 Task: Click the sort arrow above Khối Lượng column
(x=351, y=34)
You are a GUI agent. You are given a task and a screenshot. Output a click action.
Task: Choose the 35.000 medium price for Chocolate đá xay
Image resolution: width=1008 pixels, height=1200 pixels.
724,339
|---|
Assigned task: Set down exactly, and only, the lines from the one containing "Task: Choose the" to the final line of the data.

Worked solution:
Task: Choose the 35.000 medium price for Chocolate đá xay
Image resolution: width=1008 pixels, height=1200 pixels.
724,339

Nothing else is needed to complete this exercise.